▶ **EXCERPT PROVIDED**
-------------------------
Edward Cheatham: The ManagerBy Edward Cheatham
*Originally published May 21, 2020
Edward Cheatham concluded his fifth year at the University of Notre Dame and fourth on the Irish Track Team. He graduated in 2019 with a BA and in 2020 with a MSBA. He hails from Manlius, N.Y.
I didn’t really know Notre Dame existed when I was a senior in high school. In fact, if it wasn’t for me having seen the monogram on my high school band director’s wall, I would have never gone to the information session.
I was an athlete in high school. While on the track team, we won every Section III team title and I went to states several times on the 4 x 400m relay. We were a strong team, filled with soon-to-be D1 talents. However, I was not one of them – far from it. Choosing a school was mostly an academic decision.
I was interested in very small, northeastern, liberal arts schools. And I got accepted to my favorite. It seemed like easy choice to make. Every passing day I thought, “Tomorrow, I’ll accept. Tomorrow, I’ll decide.” But I never did. In fact, I waited until the hour before the deadline to make a decision.
-------------------------
▶ **MATERIAL PROVIDED**

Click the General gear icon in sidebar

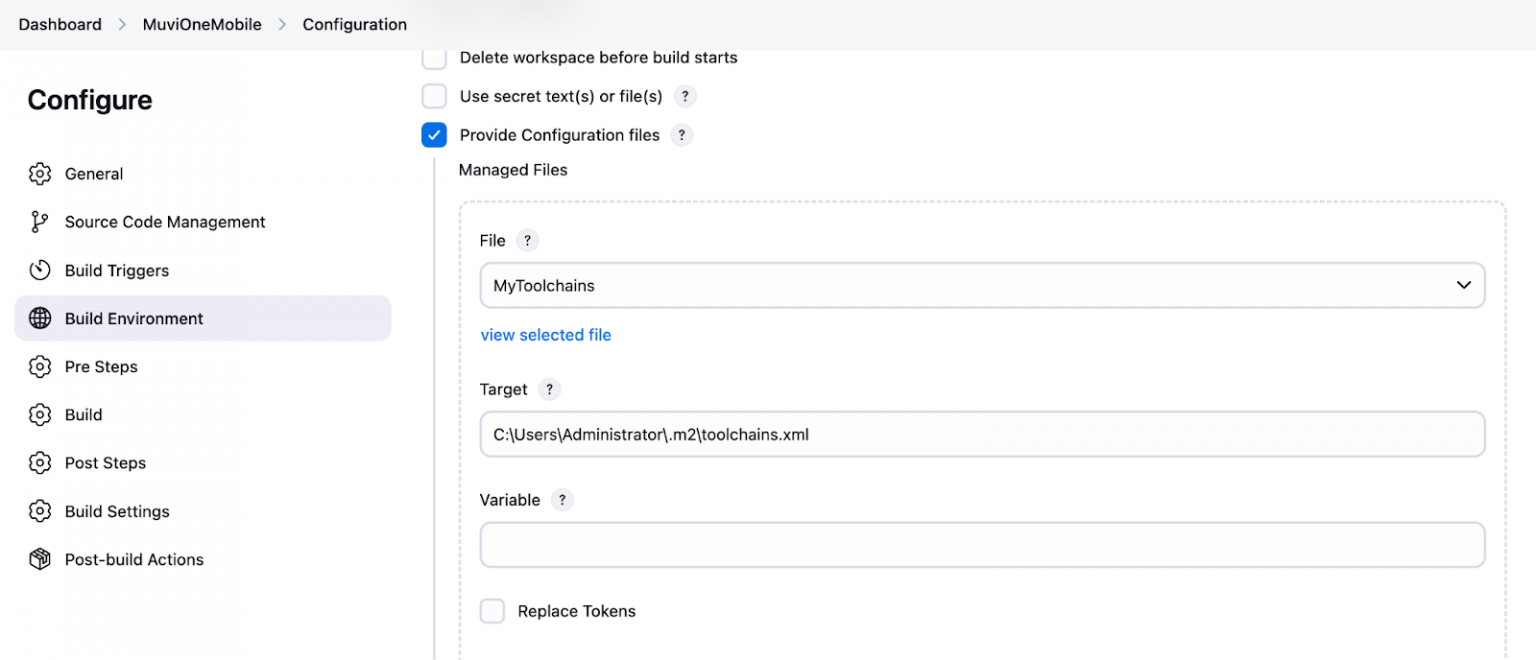click(40, 173)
-------------------------
▶ **GOAL 1**
Transcribe the passage from the Notre Dame essay from "I didn’t really" to "the information session.".
▶ **GOAL 2**
Continue the essay about choosing Notre Dame, starting right after its last sentence.
The data shown here comes from a different source than the essay.

▶ **EXERCISE ANSWER 1**
I didn’t really know Notre Dame existed when I was a senior in high school. In fact, if it wasn’t for me having seen the monogram on my high school band director’s wall, I would have never gone to the information session.

▶ **EXERCISE ANSWER 2**
The reality was, as I started to research Notre Dame, I realized it had qualities I didn’t even know were important to me: an academic culture that fostered supporting fellow students, a strong sense of community that extended to its alumni and beyond and an integration of faith into the curriculum and culture.
I had to make a choice. Go with a college that’s familiar, where I’d be able to do the sport I had fallen in love with, or make a leap of faith. Leave the comfortable behind for a school that was unfamiliar in almost every way.
So at 11 p.m., I leapt.
My first semester was good. Bumpy, as major transitions often are, but I made friends and enjoyed my classes. There was something missing though. Maybe it was seeing the varsity team running around campus, or looking at the posts of my high school teammates with their new collegiate teams on Instagram, or maybe I finally realized how much I really loved the sport. I needed track back in my life.
Deciding there would be no harm in trying to walk-on, I went in and talked with Coach Sean Carlson (the coach who headed recruiting at the time). Looking at my times in high school, it was clear that I wasn’t going to meet the standards to walk on, especially as a sprinter. But he would give me the opportunity to try out as an 800m runner if I was able to do the type of workouts he would expect a freshman to do.
“Other than that, you could ask to be a manager,” he added in an offhanded way towards the end of our conversation.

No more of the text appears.